» **INFORMATION SUPPLIED**
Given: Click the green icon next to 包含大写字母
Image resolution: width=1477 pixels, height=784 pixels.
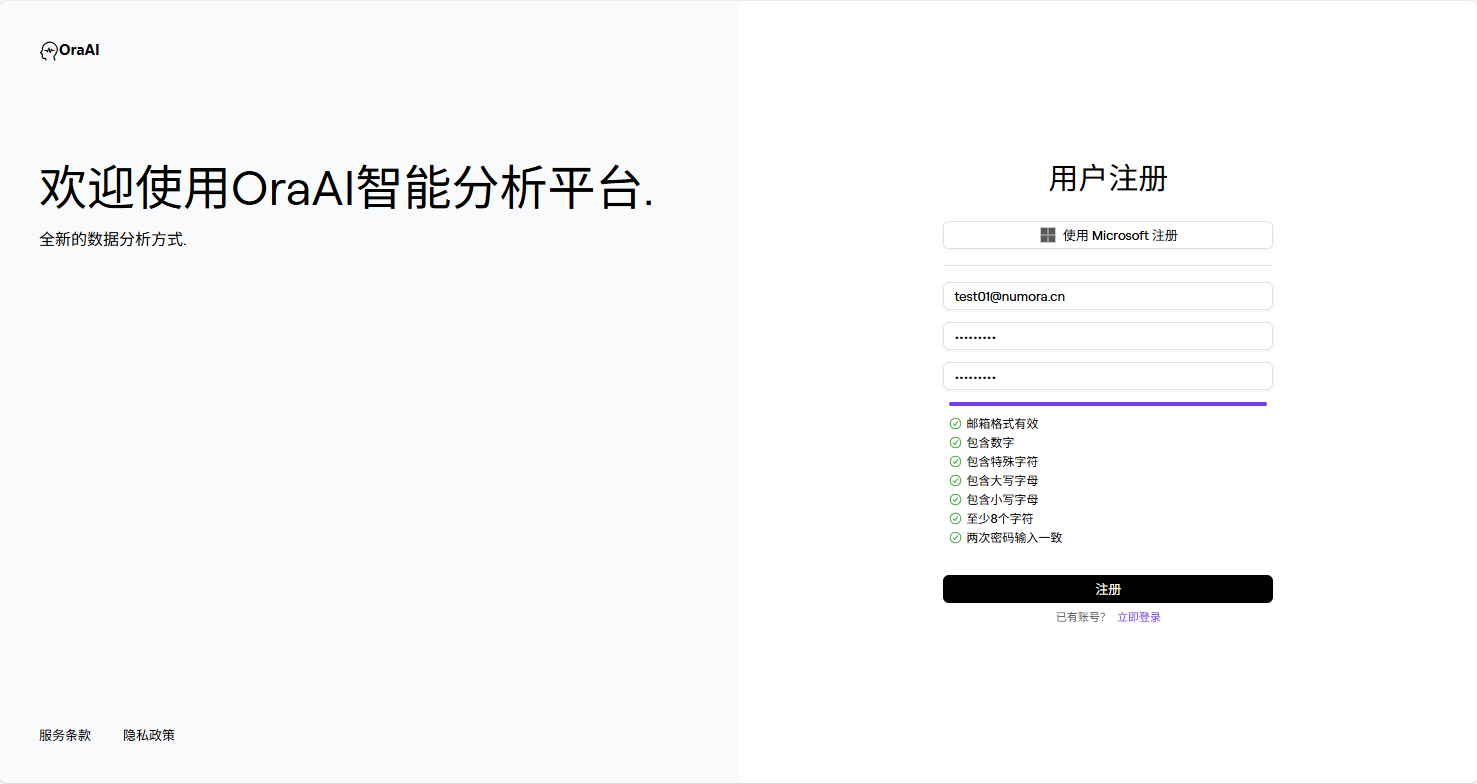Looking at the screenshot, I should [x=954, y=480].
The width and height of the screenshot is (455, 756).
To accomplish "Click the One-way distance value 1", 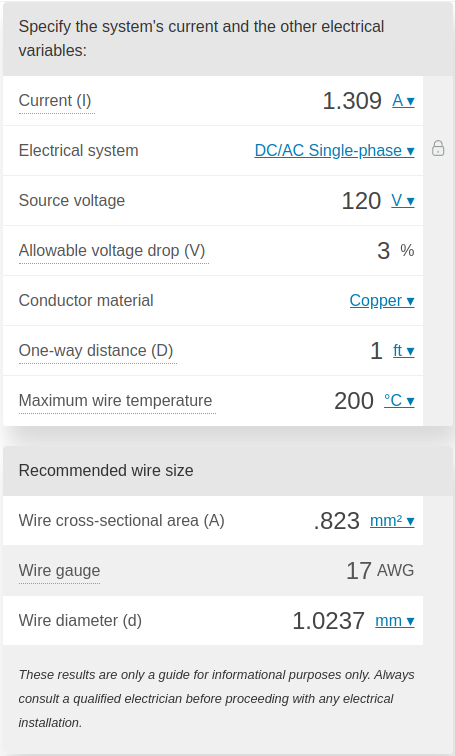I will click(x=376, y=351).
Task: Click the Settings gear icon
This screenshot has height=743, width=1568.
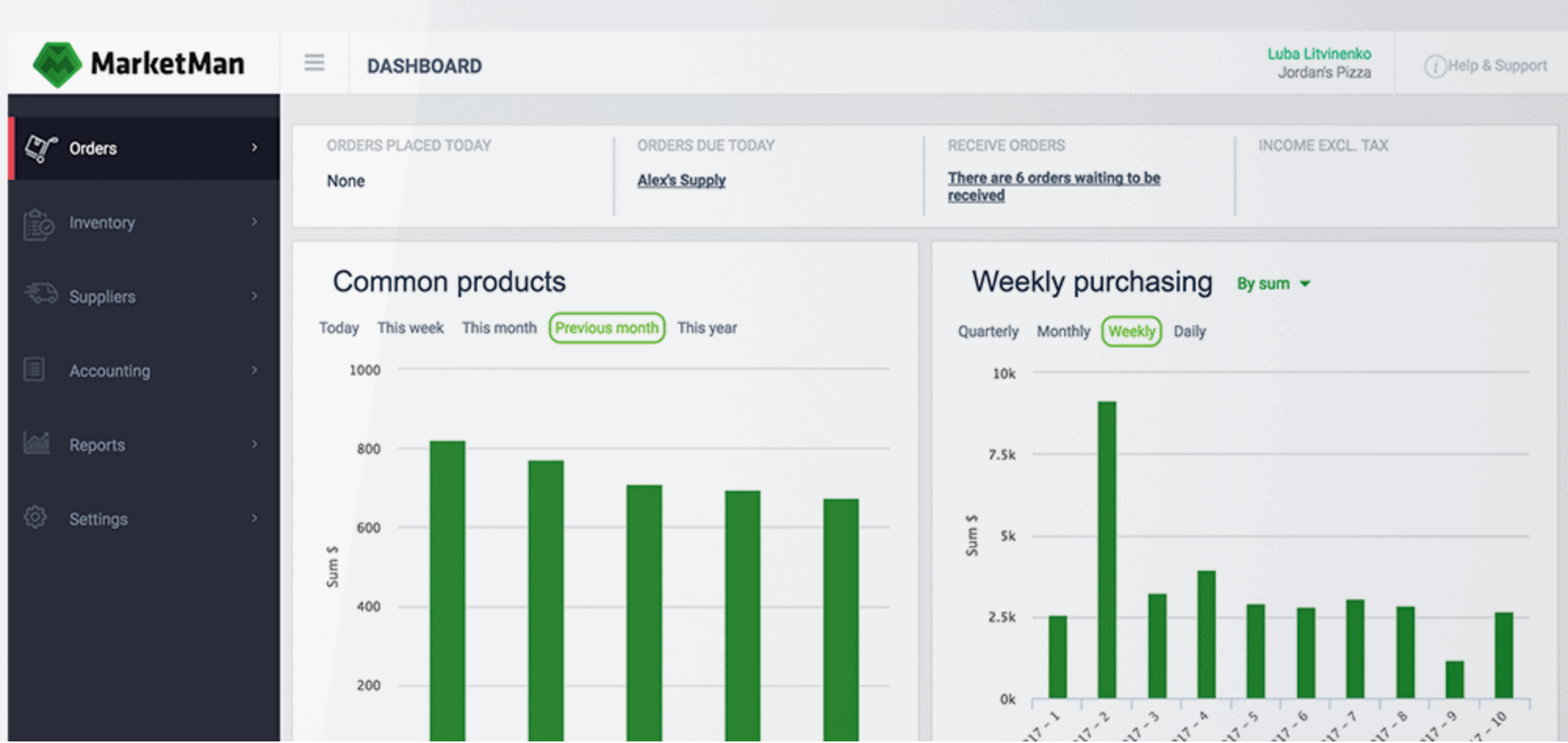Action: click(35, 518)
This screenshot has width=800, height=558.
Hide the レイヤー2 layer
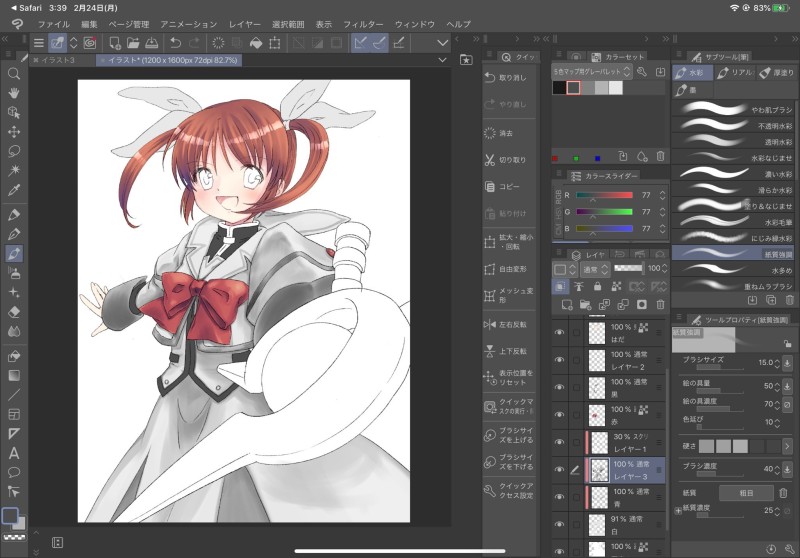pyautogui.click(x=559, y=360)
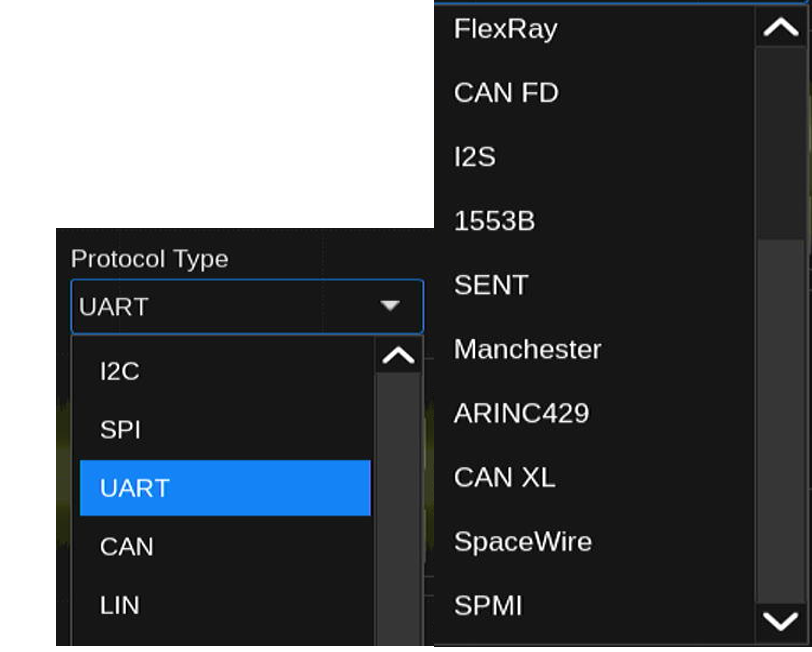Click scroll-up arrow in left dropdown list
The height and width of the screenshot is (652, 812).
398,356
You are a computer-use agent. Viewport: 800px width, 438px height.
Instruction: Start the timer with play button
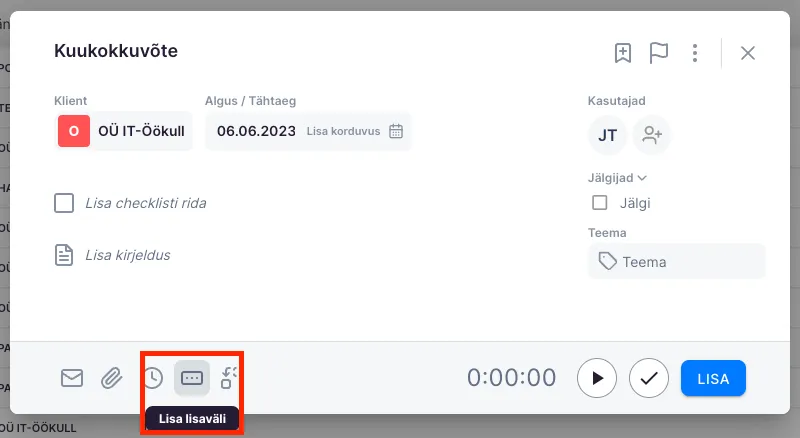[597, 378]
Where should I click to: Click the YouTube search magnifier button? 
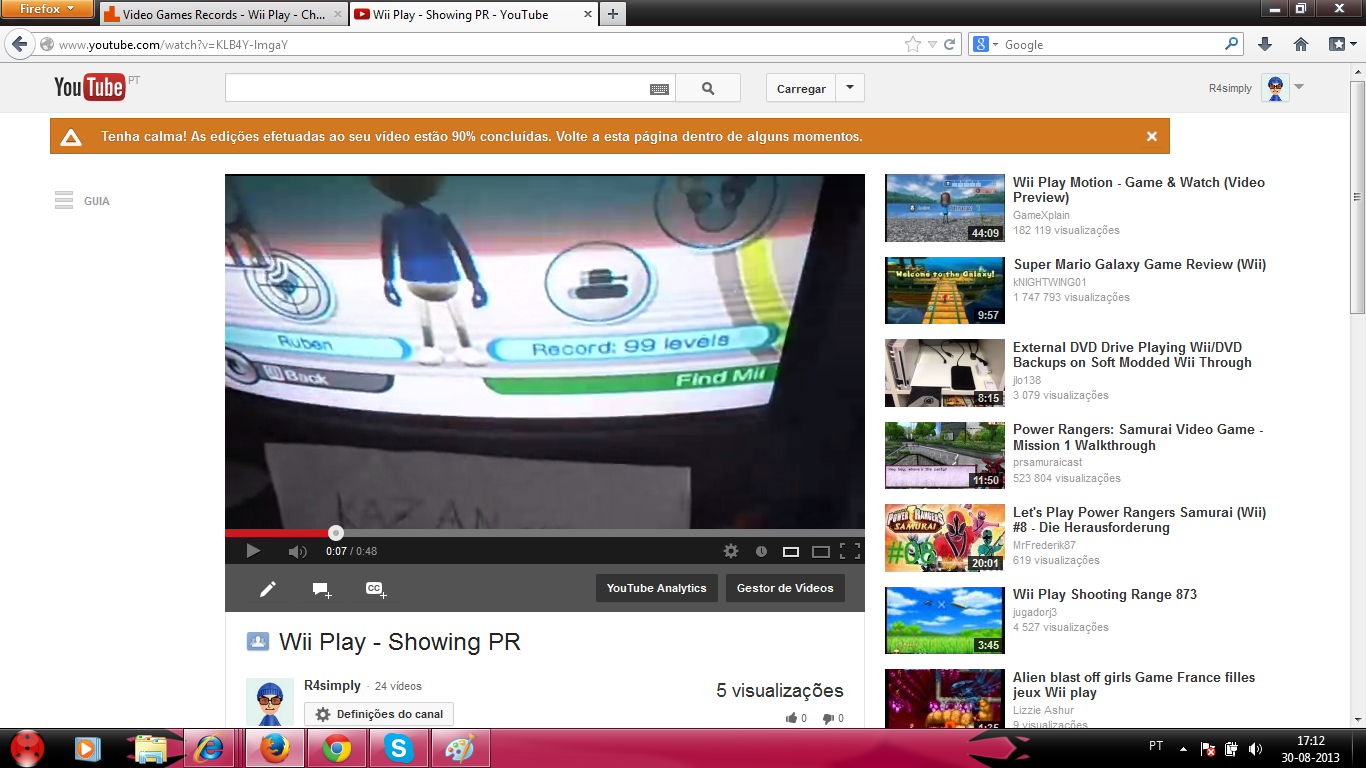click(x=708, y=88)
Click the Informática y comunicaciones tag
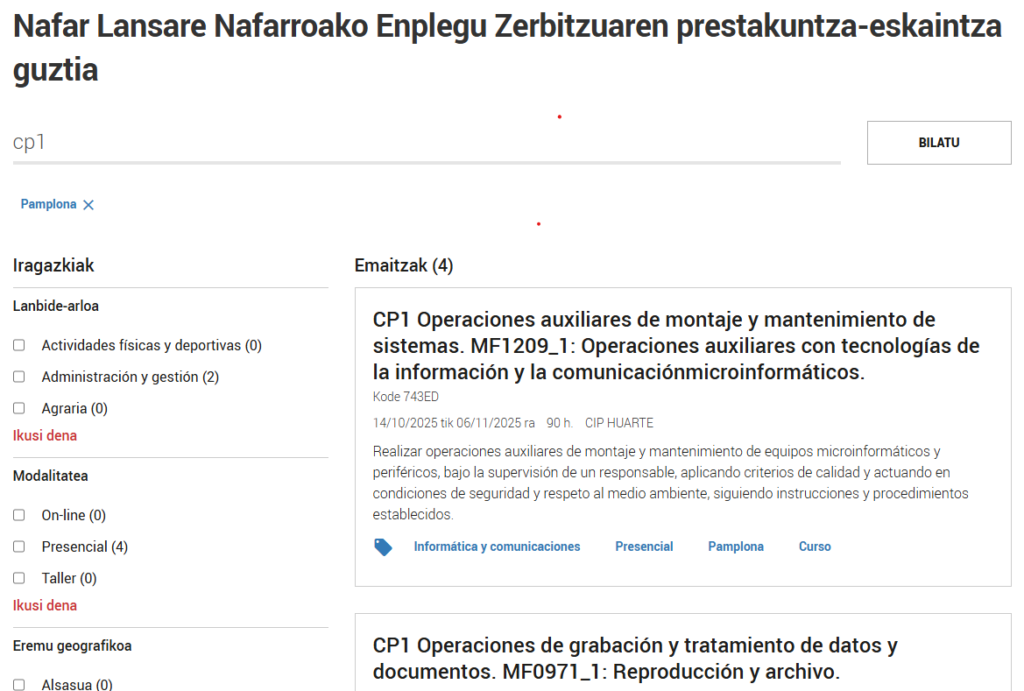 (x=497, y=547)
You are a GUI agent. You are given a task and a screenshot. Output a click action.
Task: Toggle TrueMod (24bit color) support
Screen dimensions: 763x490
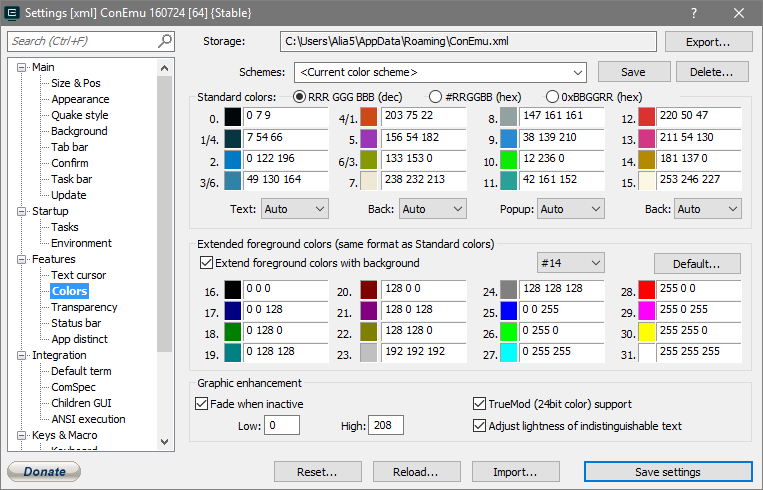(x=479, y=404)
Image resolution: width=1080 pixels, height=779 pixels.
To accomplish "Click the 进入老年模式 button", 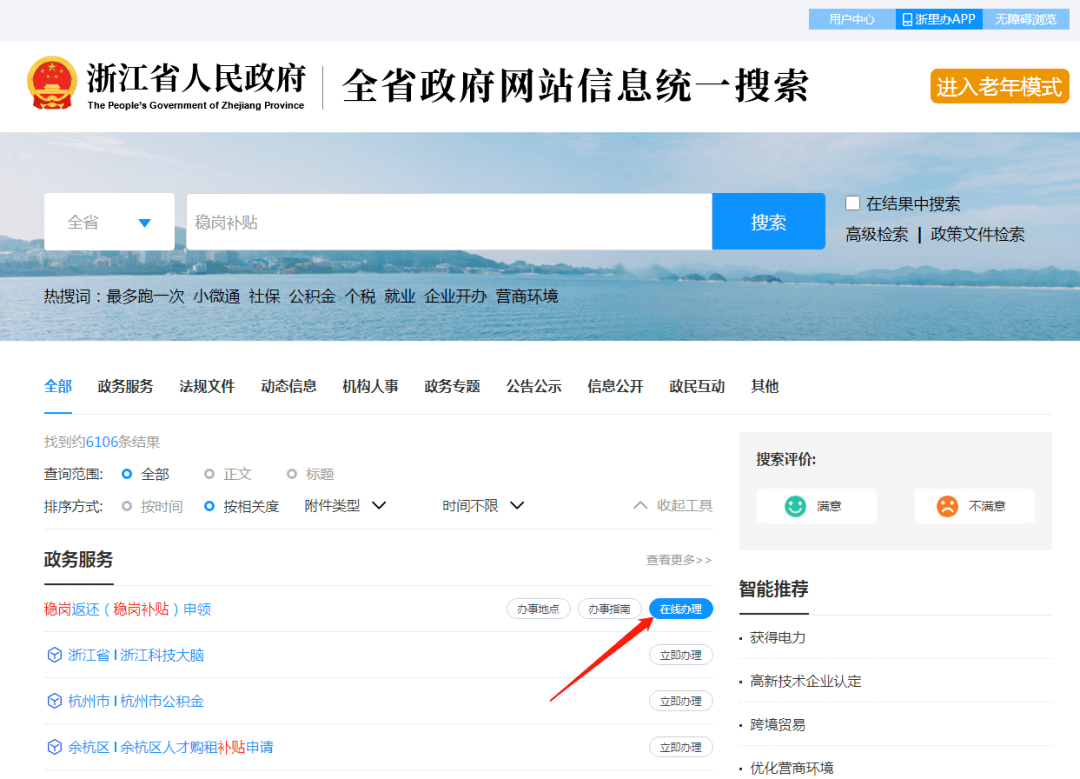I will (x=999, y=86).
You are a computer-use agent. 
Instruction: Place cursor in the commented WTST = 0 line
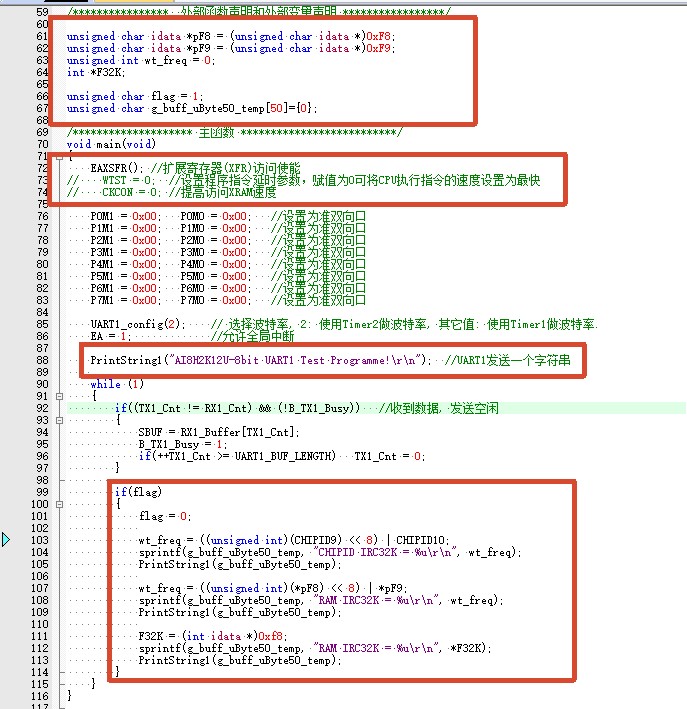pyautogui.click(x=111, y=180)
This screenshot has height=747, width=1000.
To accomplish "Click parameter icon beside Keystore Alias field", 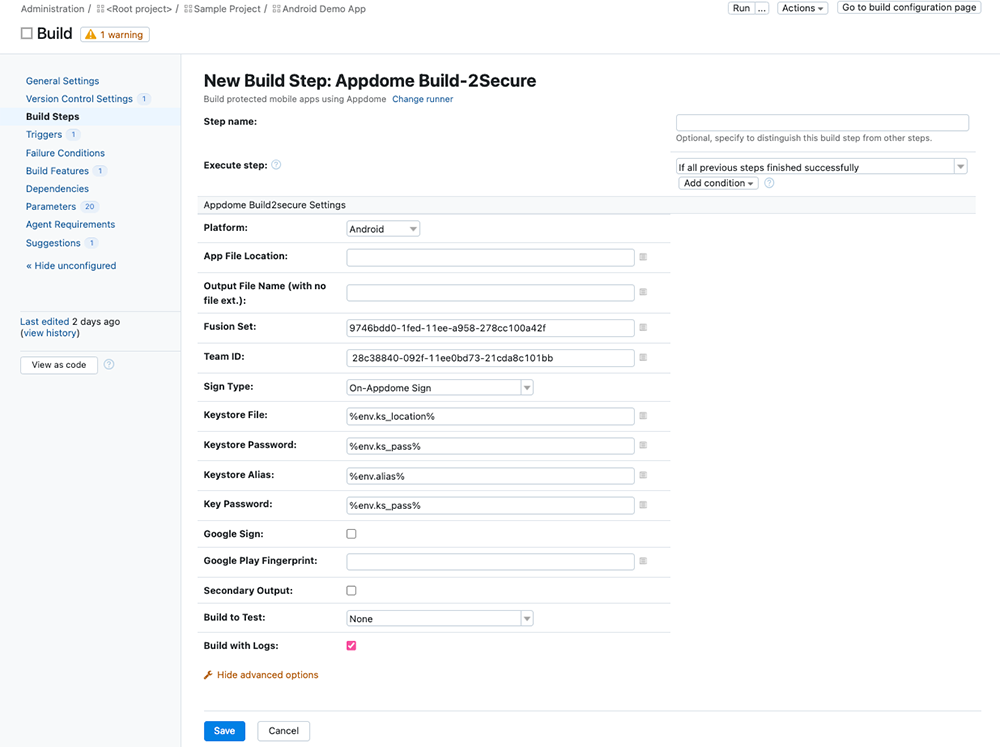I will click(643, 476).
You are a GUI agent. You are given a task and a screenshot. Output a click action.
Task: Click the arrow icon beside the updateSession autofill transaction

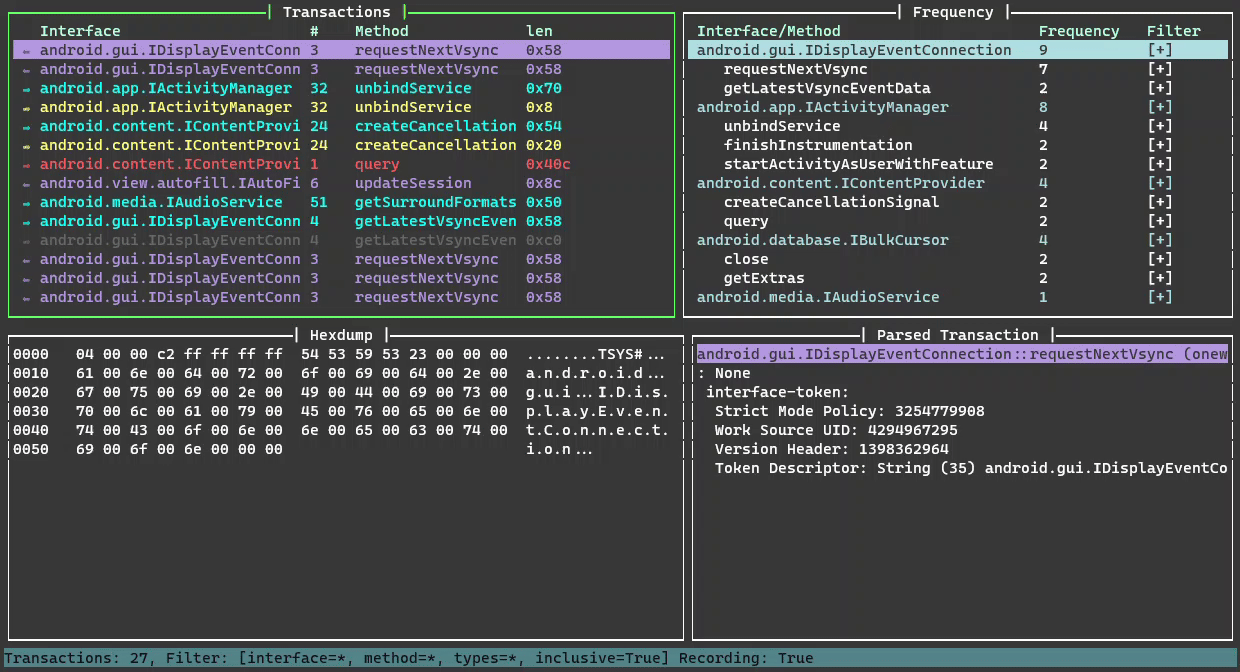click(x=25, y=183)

» **TASK DESCRIPTION**
The lines to return are those in the records above that hold the word "computer".

» **SOLUTION FOR THIS PROBLEM**
You are a computer-use agent. Viewport: 800px width, 438px height.
You are a computer-use agent. 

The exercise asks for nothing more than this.